- Directed by: Robert Edwards (pseudonym for Robert Gordon)
- Written by: Maurice Tombragel
- Based on: story by Jo Pagano
- Produced by: William Stephens executive Robert L. Lippert
- Starring: George Reeves
- Music by: Raoul Kraushaar Lucien Cailliet
- Production company: Lippert Pictures
- Distributed by: Screen Guild Productions
- Release date: November 11, 1948;
- Running time: 61 minutes
- Country: United States
- Language: English

= Thunder in the Pines =

1948 film by Robert Gordon

Thunder in the Pines is a 1948 American comedy-adventure film directed by Robert Edwards (a pseudonym for Robert Gordon) and starring George Reeves and Ralph Byrd. The film was shot in Sepiatone. It was executive produced by Robert L. Lippert.

==Production==
Reeves and Byrd and producer William Stephens had just made Jungle Goddess for Lippert and were signed for this follow up, originally called Green Gold.
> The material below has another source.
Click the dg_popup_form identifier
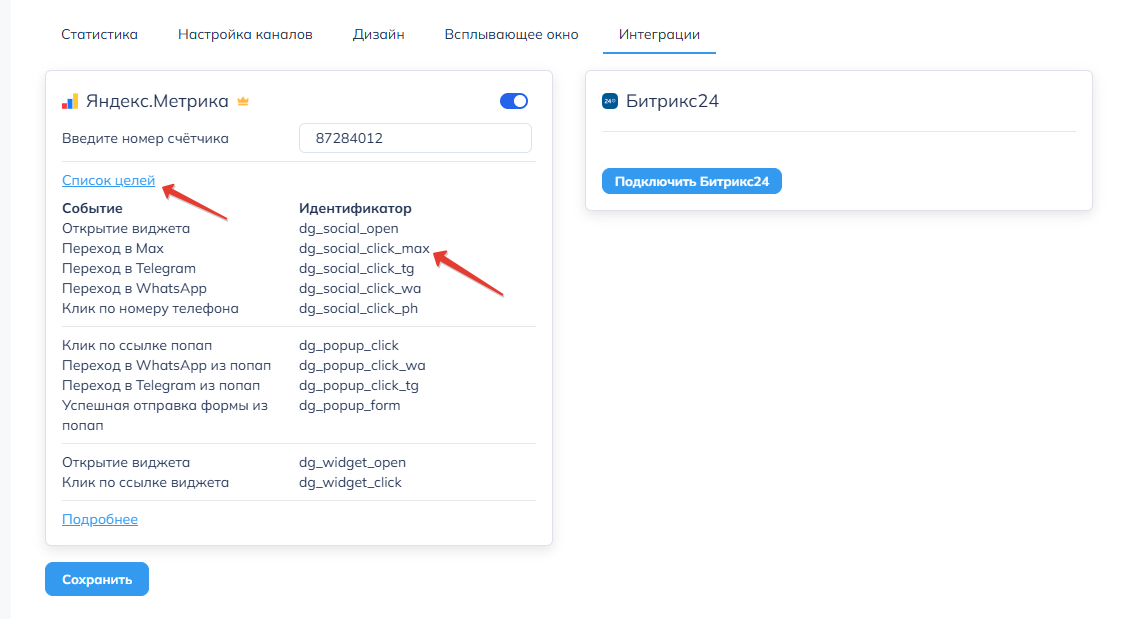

It was reported the film would be the first of 12 movies Stephens would make for Lippert "which is a hearty assignment for a moviemaker but apparently Stephens has a formula for production", according to the Los Angeles Times.

Filming started in early September, 1948, at Nassour Studios.

Inspired by Jungle Goddess, producer William Stephens announced he wanted to make four films a year starring Reeves and Byrd as a "Captain Flagg-Sergeant Quirt sort of team", starting with this one. The second one would be Banana Boat by John Wilste. (Stephens was also going to make Three Alarm Fire by Arthur Caesar.) However conditions to film background scenes in South America, where Banana Fleet was set, were not ideal so instead Stephens made Hell on Wheels (which became Highway 13, also based on a story by Wilste). Neither Reeves nor Byrd starred in that film.